(Saved data entries)
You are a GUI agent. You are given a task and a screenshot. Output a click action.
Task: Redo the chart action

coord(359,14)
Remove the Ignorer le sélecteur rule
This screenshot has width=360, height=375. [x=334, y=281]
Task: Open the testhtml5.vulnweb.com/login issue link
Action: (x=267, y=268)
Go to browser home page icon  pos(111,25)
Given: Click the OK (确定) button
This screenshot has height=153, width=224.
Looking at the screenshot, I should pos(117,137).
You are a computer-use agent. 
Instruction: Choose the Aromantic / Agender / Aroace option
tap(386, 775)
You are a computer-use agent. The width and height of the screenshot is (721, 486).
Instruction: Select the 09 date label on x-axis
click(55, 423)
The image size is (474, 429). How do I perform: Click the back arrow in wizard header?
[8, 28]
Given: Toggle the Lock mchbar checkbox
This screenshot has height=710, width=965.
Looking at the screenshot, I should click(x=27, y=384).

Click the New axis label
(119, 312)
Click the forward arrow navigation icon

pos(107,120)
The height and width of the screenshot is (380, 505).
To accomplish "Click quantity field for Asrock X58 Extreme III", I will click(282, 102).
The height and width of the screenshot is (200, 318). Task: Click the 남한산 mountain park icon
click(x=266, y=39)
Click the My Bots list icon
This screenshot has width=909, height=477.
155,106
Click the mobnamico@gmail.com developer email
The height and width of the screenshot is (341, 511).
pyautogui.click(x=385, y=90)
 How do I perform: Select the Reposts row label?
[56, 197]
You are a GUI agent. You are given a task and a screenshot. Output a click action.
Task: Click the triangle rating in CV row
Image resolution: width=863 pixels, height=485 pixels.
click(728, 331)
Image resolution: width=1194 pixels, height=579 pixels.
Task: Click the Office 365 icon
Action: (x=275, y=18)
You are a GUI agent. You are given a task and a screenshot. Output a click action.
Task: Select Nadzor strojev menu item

(Exercise objective) The word "computer" occurs in some lines of the data above; report how many such lines there are, with no other words.

(Written solution) 2